Saved entries

-=-=-

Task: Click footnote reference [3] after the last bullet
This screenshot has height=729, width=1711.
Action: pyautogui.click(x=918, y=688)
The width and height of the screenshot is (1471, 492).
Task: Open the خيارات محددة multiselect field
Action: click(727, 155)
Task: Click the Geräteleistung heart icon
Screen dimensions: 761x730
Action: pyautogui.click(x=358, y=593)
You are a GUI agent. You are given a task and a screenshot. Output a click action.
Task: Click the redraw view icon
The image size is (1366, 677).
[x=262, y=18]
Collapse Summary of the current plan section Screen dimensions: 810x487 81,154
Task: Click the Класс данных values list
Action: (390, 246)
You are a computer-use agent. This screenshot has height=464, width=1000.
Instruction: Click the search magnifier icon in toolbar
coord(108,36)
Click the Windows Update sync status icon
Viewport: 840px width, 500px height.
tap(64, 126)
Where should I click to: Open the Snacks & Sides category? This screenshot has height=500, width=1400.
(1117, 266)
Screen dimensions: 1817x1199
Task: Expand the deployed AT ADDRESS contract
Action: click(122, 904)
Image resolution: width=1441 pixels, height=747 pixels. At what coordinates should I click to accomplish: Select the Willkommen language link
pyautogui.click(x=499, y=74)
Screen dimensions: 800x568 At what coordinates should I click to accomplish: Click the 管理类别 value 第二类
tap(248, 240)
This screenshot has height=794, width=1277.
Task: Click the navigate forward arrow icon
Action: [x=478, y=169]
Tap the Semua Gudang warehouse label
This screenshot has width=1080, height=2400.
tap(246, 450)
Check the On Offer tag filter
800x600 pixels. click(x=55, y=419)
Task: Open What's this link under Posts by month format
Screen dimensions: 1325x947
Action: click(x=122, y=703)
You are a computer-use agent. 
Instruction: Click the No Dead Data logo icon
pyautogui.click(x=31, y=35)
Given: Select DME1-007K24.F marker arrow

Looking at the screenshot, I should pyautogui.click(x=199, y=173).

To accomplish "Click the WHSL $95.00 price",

-=-=-

- **AIM OF THE TASK**: Take each line above that contains "agent" and copy it out.

- **TASK RESPONSE**:
You are a GUI agent. You are given a task and a screenshot. Output a click action.
You are a computer-use agent. This screenshot has height=464, width=1000.
You are a computer-use agent. 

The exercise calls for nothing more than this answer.